We see there is a negative correlation between elevation and crime. It is possible that this relationship is not linear, so this variable may fit better if we take the natural log. Since slope in this analysis is a binary variable, we simply see that there are more crimes in areas that are not designated high slope.

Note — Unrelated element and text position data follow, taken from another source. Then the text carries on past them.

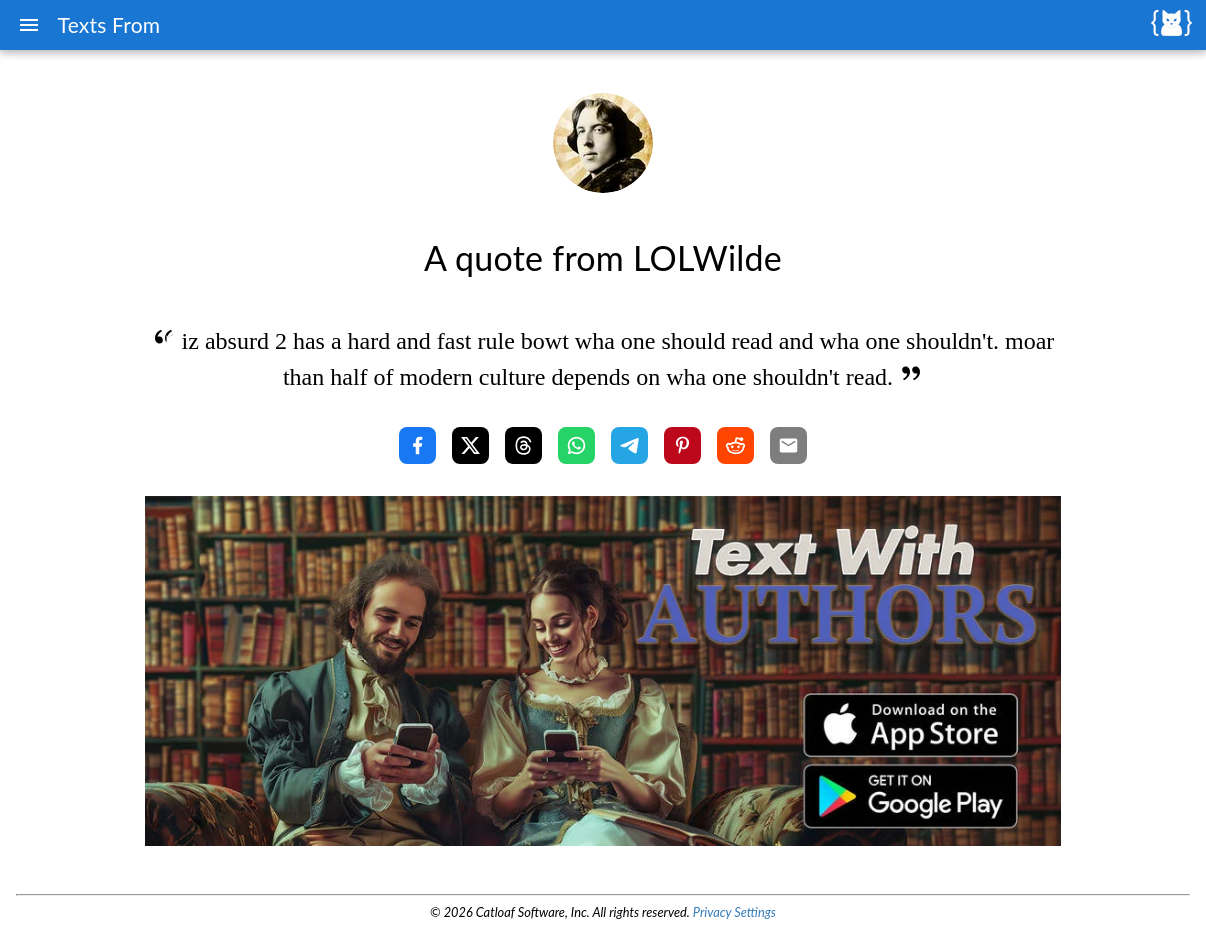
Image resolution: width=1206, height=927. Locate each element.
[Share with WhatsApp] (576, 445)
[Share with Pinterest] (682, 445)
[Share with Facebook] (417, 445)
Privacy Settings (734, 912)
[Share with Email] (788, 445)
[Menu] (29, 25)
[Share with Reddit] (735, 445)
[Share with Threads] (523, 445)
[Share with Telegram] (629, 445)
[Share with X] (470, 445)
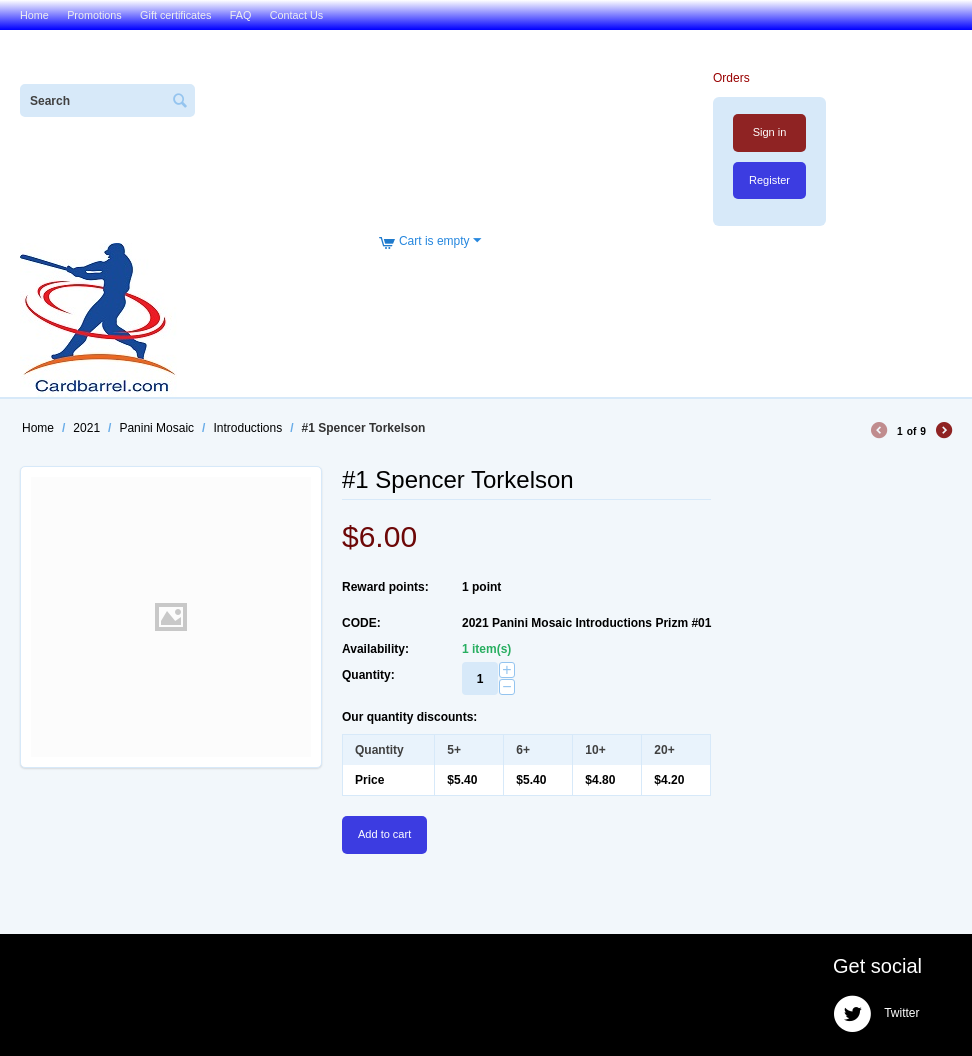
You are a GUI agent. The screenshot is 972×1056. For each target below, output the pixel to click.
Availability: (375, 649)
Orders (731, 78)
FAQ (241, 15)
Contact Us (296, 15)
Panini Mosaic (156, 428)
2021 (86, 428)
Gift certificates (175, 15)
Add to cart (384, 834)
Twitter (876, 1014)
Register (769, 180)
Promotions (94, 15)
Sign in (770, 132)
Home (34, 15)
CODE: (361, 623)
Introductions (247, 428)
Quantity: (368, 675)
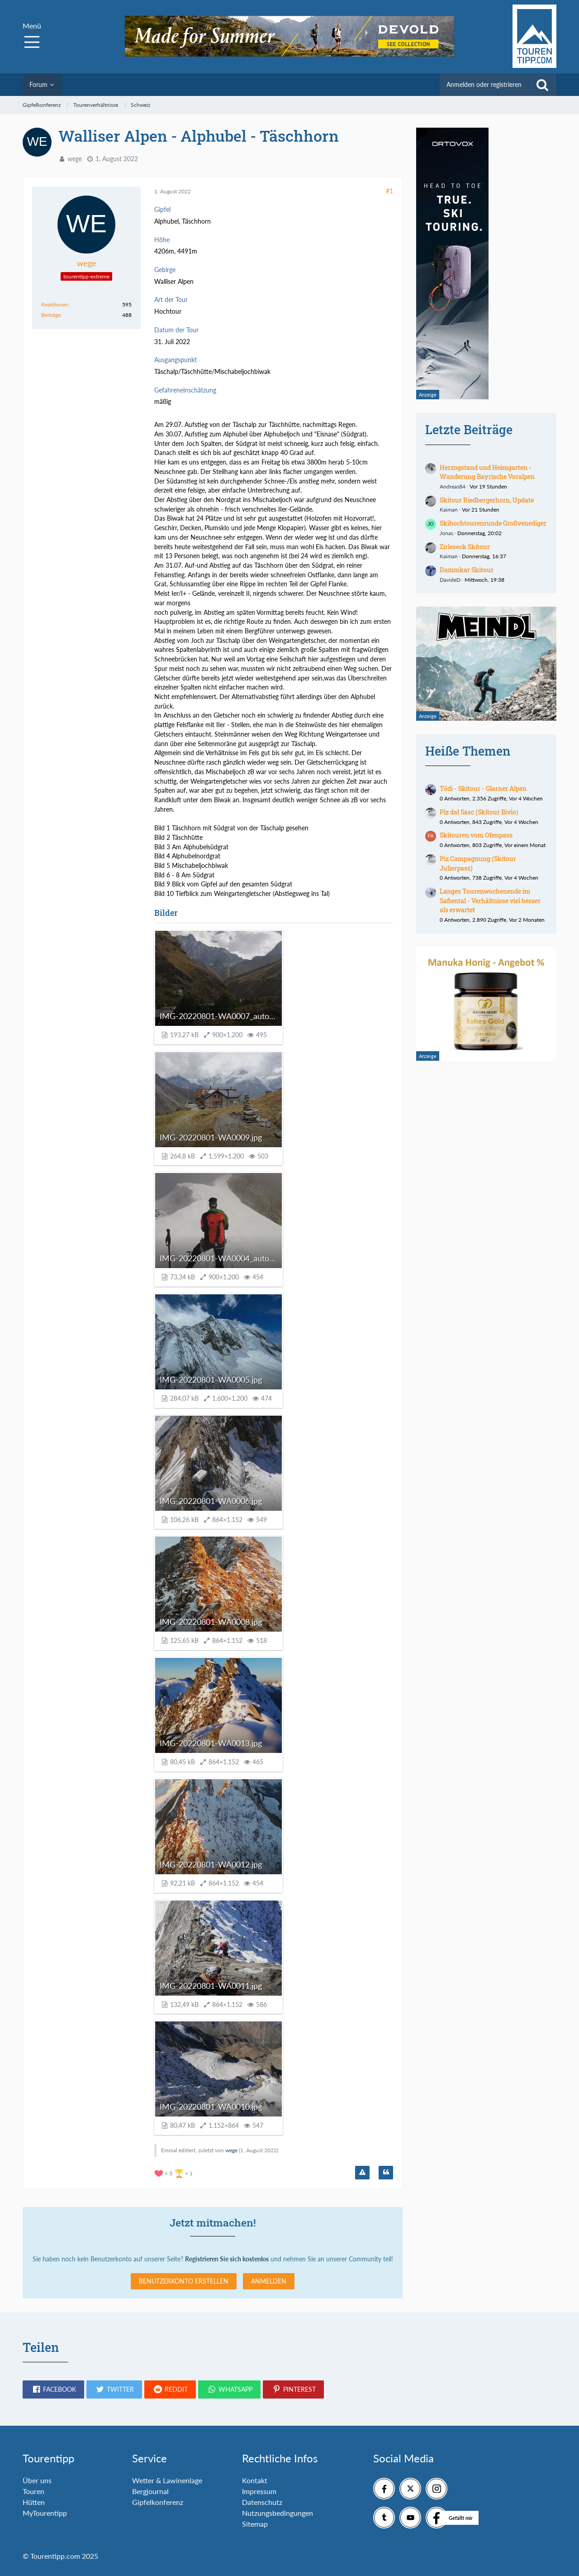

Lastly, we observe a weak negative correlation between median income and car break-ins.
The following plots show crimes over the time period of our data.
# Group by all three variables
crimes_summary <- crimes %>%
st_drop_geometry() %>%
group_by(slope, median_income, elev) %>%
summarize(count = n())
# Group by date
crimes_ts <- crimes %>%
st_drop_geometry() %>%
group_by(date_incid) %>%
summarize(count = n())
ts_plot <- ggplot(data = crimes_ts, aes(x = date_incid, y = count)) +
geom_point() +
geom_smooth(method = "lm", se = FALSE) +
theme_classic() +
labs(title = "Daily Crime 2018-Present",
x = "Date (daily)",
y = "Number of Break-Ins")
crimes_monthly <- crimes_ts %>%
mutate(month = lubridate::floor_date(date_incid, "month")) %>%
group_by(month) %>%
summarize(monthly_sum = sum(count)) %>%
filter(month != "2021-11-01")
monthly_plot <- ggplot(data = crimes_monthly, aes(x = month, y = monthly_sum)) +
geom_point() +
geom_line() +
geom_smooth(method = "lm", se = FALSE) +
theme_classic() +
labs(title = "Monthly Crime 2018-Present",
x = "Date (monthly)",
y = "Number of Break-Ins")
ts_plot + monthly_plot

We can see that there is an upward trend to our crime data over the time period of our data.